Torch. Utils. is the first tool used to debug a bottleneck. It summarizes the Python analysis tool and the PyTorch automatic gradient analysis tool in script running.

Run the following command on the cli

python -m torch.utils.bottleneck /path/to/source/script.py [args]
Copy the code

Where [args] is any number of arguments to script.py. Run the python -m torch. Utils. bottleneck -h command for more help.

warning

Make sure the script exits within a limited time during analysis.

warning

When running CUDA code, due to the asynchronous nature of the CUDA kernel, the output of cProfile and the AUTOgrad analysis tool for CPU mode may not show the correct timing: the CPU time reported is the time used to boot the kernel, not the time executed on the GPU. Under conventional CPU pattern analyzers, synchronous operations are very expensive. In cases where precise timing is not possible, the AUTOgrad analysis tool in CUDA mode can be used.

Pay attention to

When choosing which analysis tool to view output (CPU or CUDA mode), first determine whether the script is CPU-bound(” Total CPU time is much greater than total CUDA time “). If CPU intensive, choose to view the results in CPU mode. Conversely, if you are running on the GPU most of the time, then look at CUDA analysis results for the corresponding CUDA operations.

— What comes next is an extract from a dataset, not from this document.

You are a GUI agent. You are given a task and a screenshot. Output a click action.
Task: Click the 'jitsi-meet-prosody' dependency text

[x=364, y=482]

Of course, the actual situation, depending on your model, may be more complex than either of the above extremes. In addition to the results of the analysis, can try to use nvprof command to see the torch. Autograd. Profilers. Emit_nvtx () results. However, it is important to note that the overhead of NVTX is very high, and timelines are often severely skewed.

warning

If you are analyzing CUDA code, the first analysis tool (cProfile) that runs with Bottleneck will include CUDA startup (CUDA cache allocation) time in its time. Of course, if CUDA startup time is much smaller than the mid-bottleneck of the code, this can be ignored.

More and more complex on the use of the analytical tools (such as much GPU), please click docs.python.org/3/library/p… Or the torch. Autograd. Profilers. Profile ().